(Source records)
========
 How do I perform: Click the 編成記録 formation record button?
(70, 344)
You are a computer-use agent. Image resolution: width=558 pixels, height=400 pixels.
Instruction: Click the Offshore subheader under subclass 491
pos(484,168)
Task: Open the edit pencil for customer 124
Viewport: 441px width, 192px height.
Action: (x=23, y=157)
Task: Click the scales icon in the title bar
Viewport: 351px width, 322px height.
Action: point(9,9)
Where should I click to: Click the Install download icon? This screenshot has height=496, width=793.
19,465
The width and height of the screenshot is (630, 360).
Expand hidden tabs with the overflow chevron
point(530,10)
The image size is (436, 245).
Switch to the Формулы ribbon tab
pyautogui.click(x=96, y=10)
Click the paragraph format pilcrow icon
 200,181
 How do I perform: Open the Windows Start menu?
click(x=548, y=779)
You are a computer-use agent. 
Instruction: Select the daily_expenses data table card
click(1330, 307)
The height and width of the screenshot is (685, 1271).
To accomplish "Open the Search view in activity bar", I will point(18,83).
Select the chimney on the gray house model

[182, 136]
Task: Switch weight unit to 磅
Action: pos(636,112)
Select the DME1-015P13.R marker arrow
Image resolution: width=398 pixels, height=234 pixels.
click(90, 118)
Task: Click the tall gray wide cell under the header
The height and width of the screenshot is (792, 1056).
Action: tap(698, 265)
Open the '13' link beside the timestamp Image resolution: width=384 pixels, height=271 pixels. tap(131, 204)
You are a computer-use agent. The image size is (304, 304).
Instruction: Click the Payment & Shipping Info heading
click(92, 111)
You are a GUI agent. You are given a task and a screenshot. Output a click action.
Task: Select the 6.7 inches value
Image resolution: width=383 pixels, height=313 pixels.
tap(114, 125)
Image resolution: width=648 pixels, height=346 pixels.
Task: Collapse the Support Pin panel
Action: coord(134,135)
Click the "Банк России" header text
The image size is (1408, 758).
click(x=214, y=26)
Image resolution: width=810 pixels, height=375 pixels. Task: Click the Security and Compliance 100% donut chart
========
# [Task description]
Rewrite the data from its start up to and including the line with "click(x=548, y=779)", renaming every "Viewport" to "Display" and keeping all else unchanged.

# [Solution to the exercise]
 How do I perform: Click the 編成記録 formation record button?
(70, 344)
You are a computer-use agent. Image resolution: width=558 pixels, height=400 pixels.
Instruction: Click the Offshore subheader under subclass 491
pos(484,168)
Task: Open the edit pencil for customer 124
Display: 441px width, 192px height.
Action: (x=23, y=157)
Task: Click the scales icon in the title bar
Display: 351px width, 322px height.
Action: point(9,9)
Where should I click to: Click the Install download icon? This screenshot has height=496, width=793.
19,465
The width and height of the screenshot is (630, 360).
Expand hidden tabs with the overflow chevron
point(530,10)
The image size is (436, 245).
Switch to the Формулы ribbon tab
pyautogui.click(x=96, y=10)
Click the paragraph format pilcrow icon
 200,181
 How do I perform: Open the Windows Start menu?
click(x=548, y=779)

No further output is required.